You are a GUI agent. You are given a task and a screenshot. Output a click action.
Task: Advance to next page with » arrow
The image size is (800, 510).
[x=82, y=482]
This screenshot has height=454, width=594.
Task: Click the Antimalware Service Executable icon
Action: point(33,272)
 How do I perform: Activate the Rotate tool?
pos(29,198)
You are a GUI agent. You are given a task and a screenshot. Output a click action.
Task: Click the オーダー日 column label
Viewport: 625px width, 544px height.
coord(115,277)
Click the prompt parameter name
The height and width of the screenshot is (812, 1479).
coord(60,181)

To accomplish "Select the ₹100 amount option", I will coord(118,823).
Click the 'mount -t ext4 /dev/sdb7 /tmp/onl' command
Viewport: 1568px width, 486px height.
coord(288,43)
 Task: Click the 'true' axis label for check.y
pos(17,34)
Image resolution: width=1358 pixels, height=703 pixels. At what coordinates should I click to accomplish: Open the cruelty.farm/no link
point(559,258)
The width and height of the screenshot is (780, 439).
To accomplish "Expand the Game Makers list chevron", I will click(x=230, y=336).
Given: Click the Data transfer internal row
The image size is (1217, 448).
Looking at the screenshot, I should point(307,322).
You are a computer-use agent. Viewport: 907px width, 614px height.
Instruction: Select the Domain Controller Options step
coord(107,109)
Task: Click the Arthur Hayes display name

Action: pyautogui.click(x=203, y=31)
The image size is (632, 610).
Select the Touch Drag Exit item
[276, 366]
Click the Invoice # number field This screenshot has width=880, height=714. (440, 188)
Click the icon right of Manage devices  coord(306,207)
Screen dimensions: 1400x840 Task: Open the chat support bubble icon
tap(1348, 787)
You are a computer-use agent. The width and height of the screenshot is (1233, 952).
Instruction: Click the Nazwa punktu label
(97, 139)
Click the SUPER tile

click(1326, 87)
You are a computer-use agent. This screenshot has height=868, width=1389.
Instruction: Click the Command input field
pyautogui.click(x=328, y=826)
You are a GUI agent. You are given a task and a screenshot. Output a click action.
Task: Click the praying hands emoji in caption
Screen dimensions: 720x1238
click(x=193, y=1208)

• Task instructions:
Using the material above, reproduce exactly the line that contains "You are a computer-use agent. This" and all lines after it through the last one, and only those.

• Task answer:
You are a computer-use agent. This screenshot has height=868, width=1389.
Instruction: Click the Command input field
pyautogui.click(x=328, y=826)
You are a GUI agent. You are given a task and a screenshot. Output a click action.
Task: Click the praying hands emoji in caption
Screen dimensions: 720x1238
click(x=193, y=1208)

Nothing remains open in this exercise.